How To Become a Biotechnologist - Education & Experience

Biotechnology is about hacking the elements of life. Biotechnologists can develop new products that improve the world around us by manipulating cellular and biomolecular processes.

This may sound like the future—and it is—but it’s also a critical part of the past. Biotechnology is over 6,000 years old, dating back to the creation of bread, cheese, and preserved dairy products. From that tasty history, biotechnology has come a long way, and it’s now manipulating genetic makeup to reduce disease, harnessing biomass to cleanly fuel the world, and transforming agricultural processes in productive and sustainable ways.

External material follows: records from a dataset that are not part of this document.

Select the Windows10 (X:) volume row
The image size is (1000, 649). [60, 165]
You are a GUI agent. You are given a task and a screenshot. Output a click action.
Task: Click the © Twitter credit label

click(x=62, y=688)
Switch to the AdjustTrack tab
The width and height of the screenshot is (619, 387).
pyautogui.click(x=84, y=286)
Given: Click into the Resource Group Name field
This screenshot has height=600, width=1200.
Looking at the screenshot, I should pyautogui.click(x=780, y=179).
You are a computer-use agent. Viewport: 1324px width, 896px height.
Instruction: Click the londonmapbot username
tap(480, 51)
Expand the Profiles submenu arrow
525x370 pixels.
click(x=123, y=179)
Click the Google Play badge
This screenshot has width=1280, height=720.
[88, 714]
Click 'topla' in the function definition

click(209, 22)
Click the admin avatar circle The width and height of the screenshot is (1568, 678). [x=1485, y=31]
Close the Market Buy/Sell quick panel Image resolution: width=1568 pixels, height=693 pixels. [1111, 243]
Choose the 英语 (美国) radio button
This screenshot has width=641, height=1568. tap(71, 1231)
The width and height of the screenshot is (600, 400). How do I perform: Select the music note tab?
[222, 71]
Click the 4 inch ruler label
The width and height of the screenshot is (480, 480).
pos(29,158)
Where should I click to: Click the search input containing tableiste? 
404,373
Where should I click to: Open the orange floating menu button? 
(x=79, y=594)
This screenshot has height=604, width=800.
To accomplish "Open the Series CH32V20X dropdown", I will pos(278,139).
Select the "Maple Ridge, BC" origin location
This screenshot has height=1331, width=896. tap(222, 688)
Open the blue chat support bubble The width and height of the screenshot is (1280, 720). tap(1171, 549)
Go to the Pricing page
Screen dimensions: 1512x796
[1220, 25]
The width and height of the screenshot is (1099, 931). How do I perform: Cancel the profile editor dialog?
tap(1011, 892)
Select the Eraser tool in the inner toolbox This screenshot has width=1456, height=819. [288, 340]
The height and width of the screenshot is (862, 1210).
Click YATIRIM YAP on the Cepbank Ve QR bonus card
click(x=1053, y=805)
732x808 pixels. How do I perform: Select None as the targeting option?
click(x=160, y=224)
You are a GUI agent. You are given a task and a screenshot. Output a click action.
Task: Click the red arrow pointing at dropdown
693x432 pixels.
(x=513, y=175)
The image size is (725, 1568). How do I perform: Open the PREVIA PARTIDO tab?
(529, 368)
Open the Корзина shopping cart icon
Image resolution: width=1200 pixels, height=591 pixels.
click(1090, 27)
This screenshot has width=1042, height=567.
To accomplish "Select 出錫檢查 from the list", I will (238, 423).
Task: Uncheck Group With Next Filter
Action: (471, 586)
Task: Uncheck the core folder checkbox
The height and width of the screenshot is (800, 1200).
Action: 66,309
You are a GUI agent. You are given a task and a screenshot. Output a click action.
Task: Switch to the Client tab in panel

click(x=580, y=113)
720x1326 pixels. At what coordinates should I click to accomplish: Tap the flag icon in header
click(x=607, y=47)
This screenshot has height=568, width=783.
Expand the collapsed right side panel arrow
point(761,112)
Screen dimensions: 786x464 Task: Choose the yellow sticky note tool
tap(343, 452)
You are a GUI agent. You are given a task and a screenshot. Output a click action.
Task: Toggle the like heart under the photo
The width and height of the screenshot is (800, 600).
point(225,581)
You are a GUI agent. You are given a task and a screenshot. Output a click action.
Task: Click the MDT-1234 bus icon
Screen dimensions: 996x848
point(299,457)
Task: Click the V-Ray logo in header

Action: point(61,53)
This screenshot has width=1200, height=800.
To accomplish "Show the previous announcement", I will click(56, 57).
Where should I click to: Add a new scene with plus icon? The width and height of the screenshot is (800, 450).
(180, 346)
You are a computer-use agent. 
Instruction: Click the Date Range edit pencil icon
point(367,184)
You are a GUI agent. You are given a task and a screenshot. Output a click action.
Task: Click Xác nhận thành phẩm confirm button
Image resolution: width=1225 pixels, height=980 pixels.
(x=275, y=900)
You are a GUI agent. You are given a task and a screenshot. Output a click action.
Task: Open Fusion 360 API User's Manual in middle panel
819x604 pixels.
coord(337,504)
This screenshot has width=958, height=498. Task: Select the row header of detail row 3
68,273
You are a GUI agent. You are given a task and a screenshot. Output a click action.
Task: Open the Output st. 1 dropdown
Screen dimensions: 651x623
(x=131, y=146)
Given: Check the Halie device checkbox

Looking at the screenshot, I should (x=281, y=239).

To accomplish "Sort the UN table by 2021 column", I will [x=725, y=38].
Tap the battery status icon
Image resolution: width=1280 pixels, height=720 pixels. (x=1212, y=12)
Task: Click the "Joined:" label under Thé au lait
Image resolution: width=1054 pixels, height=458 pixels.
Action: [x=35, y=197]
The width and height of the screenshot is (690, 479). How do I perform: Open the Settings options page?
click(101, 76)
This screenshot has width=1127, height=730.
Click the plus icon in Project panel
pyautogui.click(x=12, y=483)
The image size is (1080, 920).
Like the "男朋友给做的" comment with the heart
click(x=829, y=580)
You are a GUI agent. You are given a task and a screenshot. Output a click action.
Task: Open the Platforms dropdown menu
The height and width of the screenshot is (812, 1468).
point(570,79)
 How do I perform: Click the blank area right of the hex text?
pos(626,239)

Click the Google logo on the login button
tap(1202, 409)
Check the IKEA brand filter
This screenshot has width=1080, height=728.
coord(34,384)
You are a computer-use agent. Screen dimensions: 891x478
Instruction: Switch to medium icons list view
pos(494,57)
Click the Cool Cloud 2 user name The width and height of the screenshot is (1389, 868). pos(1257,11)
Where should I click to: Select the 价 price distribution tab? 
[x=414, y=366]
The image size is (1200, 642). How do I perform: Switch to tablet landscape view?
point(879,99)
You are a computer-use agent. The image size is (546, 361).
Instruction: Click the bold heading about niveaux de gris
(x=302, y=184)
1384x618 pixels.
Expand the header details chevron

Those wanting to bring old-world concepts into cutting-edge research and development can look forward to thriving career opportunities in biotechnology. The US Bureau of Labor Statistics (BLS) shows that the demand for biological technicians, a similar career to biotechnologists, is projected to grow at a rate of 5 percent between 2022 and 2032 (BLS 2023), which is faster than the national average (3 percent).

Comparing the two positions, biological technicians typically have a bachelor’s degree and fewer years of experience than biotechnologists, who often have advanced degrees and more work experience. Therefore, aspiring biotechnologists are recommended to seek out biological technician opportunities and choose to further their education and earn leadership positions as biotechnologists as their careers progress.

Biotechnology is an expansive field. In 2023, the global biotech industry generated approximately $1.2 billion in revenue, and bioscience firms in the US employ nearly 400,000 people. A search for biotechnology jobs will reveal various roles, from laboratory scientists and research associates to quality assurance professionals and manufacturing specialists.

Many biotechnologists choose to work in biopharmaceutical production, and others work in areas like food science, cosmetics manufacturing, biofuel optimization, or genetic manipulation. With applications as broad as the imagination, biotechnology plays a critical role in shaping a cleaner, healthier, and more interesting future.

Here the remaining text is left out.